Better: "Write tests for the createUser function in userService.js. Cover validation errors (missing name, invalid email format, duplicate email), the successful creation path, and verify that the password is hashed before being stored."

This tells the AI exactly which function to focus on, which scenarios matter, and what behavior to verify. The output will be more thorough and more relevant.

Tips for Better Prompts

  • Ask for edge cases explicitly. "Include tests for empty inputs, boundary values, and error handling" produces more comprehensive coverage than leaving it to the AI's judgment.

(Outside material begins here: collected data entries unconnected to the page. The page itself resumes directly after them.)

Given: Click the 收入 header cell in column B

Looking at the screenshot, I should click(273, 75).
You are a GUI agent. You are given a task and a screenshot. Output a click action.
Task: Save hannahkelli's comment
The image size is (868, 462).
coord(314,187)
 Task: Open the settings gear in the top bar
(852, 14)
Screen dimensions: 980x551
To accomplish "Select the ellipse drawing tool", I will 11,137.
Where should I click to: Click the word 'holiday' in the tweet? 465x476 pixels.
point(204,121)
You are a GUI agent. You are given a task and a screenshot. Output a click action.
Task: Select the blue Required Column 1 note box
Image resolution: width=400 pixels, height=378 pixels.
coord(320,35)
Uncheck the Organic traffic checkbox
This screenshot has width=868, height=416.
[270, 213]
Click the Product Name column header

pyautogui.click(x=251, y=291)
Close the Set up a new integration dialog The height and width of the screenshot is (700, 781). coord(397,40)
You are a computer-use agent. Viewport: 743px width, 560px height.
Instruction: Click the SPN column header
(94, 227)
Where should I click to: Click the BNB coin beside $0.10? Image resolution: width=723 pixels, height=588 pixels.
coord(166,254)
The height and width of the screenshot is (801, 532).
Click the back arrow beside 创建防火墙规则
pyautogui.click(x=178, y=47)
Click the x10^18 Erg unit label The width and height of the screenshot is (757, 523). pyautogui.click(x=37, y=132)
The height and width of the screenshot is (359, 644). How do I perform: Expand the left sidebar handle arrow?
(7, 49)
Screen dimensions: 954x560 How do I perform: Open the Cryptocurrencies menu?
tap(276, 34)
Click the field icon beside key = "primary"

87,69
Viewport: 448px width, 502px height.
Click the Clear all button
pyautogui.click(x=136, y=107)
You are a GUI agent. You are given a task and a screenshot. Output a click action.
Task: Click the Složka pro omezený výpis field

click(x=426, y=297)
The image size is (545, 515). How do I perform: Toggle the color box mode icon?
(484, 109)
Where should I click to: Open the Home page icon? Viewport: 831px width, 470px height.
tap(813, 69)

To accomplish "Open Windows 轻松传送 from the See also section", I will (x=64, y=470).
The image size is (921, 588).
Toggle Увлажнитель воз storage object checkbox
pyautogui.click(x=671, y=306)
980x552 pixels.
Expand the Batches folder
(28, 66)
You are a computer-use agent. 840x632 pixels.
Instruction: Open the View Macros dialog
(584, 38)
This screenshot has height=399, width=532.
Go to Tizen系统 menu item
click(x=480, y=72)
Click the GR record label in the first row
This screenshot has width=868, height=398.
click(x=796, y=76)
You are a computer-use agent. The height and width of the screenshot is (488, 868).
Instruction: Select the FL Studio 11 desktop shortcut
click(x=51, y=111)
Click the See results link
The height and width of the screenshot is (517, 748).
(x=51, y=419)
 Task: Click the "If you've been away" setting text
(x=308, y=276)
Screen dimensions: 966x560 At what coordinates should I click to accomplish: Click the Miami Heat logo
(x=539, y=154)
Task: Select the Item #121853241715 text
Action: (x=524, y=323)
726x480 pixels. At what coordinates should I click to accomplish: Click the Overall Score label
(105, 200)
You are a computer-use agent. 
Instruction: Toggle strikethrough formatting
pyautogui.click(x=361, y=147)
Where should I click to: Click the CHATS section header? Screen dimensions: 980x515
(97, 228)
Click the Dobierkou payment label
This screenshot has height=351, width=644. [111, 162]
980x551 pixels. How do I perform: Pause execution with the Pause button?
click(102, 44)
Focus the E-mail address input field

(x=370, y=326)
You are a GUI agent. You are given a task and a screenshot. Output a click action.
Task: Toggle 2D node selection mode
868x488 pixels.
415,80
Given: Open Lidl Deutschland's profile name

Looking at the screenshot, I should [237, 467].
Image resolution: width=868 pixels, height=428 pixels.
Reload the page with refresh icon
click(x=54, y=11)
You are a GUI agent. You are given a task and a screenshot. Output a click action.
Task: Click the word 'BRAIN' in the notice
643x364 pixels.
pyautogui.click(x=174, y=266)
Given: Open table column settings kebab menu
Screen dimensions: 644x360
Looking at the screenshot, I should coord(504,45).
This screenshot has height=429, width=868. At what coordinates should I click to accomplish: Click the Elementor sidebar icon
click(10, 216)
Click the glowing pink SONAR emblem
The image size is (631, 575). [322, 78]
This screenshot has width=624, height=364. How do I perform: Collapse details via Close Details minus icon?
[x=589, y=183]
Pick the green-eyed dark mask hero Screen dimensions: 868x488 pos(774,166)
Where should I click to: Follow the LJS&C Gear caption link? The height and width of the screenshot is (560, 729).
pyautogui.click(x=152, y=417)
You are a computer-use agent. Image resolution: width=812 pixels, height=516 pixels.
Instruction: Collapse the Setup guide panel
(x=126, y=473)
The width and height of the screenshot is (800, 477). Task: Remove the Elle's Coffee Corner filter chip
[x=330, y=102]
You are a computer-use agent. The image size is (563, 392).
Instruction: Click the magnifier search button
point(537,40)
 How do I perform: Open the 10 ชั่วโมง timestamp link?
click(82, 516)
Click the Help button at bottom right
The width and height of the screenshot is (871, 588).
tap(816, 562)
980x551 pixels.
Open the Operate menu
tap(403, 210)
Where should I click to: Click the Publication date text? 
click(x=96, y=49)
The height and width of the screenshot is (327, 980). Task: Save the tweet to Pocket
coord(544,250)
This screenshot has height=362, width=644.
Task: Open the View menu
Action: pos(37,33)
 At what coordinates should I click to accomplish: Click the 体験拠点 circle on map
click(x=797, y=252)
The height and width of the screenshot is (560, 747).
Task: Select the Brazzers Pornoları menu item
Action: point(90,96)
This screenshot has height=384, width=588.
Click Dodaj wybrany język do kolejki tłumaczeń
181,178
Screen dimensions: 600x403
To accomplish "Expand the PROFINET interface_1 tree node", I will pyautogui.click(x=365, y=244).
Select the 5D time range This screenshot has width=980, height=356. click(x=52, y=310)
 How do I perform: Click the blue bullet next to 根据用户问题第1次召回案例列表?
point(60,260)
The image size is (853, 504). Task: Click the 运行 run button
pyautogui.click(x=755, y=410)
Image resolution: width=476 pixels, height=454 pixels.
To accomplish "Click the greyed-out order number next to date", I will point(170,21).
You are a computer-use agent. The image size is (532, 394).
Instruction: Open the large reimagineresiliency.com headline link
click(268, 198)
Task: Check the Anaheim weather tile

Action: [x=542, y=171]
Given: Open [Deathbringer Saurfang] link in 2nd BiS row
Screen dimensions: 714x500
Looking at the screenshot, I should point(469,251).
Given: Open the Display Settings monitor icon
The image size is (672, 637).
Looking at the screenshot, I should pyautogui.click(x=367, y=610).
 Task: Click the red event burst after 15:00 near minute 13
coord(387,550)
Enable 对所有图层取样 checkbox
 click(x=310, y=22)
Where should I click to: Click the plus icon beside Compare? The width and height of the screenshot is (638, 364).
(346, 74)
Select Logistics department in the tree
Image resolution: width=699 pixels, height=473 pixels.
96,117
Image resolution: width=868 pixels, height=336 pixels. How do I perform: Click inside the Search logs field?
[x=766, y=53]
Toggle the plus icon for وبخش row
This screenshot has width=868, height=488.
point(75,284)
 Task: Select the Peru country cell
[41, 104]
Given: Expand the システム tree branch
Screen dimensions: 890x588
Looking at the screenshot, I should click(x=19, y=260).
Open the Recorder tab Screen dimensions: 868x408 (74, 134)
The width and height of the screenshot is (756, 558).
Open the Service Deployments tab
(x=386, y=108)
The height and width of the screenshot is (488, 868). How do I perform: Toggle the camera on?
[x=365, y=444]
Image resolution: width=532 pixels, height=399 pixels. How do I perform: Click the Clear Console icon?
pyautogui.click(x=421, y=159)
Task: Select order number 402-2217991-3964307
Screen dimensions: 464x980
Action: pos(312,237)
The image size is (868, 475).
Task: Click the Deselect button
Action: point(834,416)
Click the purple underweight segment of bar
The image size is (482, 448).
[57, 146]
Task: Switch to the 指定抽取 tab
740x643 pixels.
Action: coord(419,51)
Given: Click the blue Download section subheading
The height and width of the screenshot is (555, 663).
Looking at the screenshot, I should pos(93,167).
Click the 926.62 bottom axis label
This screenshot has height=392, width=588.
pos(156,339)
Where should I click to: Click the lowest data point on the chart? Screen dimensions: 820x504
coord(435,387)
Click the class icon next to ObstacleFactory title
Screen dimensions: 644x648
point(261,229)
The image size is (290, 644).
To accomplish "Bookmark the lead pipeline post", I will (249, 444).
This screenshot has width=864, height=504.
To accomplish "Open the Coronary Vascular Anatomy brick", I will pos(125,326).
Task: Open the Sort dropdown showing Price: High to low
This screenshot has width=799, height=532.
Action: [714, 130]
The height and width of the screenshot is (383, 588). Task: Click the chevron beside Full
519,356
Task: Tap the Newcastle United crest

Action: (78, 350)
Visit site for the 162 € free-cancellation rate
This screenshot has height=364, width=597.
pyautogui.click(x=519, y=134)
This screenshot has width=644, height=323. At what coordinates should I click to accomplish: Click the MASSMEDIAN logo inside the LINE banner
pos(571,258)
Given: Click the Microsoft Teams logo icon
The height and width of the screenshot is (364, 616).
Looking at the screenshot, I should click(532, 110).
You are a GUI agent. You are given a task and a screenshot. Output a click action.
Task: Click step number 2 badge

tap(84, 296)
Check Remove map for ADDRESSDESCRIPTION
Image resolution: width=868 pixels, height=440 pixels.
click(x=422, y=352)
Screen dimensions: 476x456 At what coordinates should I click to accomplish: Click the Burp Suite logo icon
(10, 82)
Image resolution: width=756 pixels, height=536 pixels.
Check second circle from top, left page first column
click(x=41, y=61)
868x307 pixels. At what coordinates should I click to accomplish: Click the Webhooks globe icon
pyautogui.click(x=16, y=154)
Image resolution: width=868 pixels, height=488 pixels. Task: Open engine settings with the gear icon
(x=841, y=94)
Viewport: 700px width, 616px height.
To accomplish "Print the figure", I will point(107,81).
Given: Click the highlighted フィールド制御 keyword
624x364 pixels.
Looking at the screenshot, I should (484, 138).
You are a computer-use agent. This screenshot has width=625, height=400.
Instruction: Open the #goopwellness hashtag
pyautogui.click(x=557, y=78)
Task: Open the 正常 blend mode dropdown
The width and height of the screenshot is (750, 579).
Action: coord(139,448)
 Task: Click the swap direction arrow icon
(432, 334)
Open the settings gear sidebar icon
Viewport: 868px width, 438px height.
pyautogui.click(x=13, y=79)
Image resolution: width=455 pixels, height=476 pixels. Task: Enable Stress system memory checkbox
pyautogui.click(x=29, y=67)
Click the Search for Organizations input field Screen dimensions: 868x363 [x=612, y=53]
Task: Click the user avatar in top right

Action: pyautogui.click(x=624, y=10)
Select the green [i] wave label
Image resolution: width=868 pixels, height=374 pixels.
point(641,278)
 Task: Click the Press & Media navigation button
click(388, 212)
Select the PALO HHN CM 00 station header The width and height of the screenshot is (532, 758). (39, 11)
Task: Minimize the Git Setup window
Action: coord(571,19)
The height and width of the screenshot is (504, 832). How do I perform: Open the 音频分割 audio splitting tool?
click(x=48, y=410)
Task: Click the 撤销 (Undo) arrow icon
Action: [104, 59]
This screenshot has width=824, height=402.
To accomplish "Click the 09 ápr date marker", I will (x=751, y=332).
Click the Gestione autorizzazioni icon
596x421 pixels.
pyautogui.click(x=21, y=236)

Without this nudge, most tools will generate a handful of happy-path tests and stop there.
  • Mention specific Vitest features if you want them used. "Use toMatchInlineSnapshot for the error messages" or "use test.each for the different currency formats" guides the AI toward the right tools instead of letting it fall back to repetitive copy-paste tests.
  • If you're testing async code, say so. "The function returns a Promise" or "this calls an external API" helps the AI use async/await and appropriate matchers like .resolves and .rejects.
  • Tell the AI what not to do. "Test against the real implementation, don't mock any modules" or "don't use snapshot tests" prevents common defaults you don't want. AI tools tend to over-mock, and an explicit constraint prevents that.
  • Describe the test structure you want. "Group tests by method using describe blocks" or "use test.extend fixtures for the database connection instead of beforeEach" saves you from restructuring the output afterwards.
  • Reference existing tests when asking for additions. "Follow the same style as the tests in auth.test.js" is more effective than describing the style from scratch. The AI will pick up on naming conventions, assertion patterns, and import styles from the example.
  • If the first result isn't right, iterate. "These tests are too focused on implementation details. Rewrite them to only assert on the return values and thrown errors" is a valid follow-up. Refining through conversation often produces better results than trying to write the perfect prompt upfront.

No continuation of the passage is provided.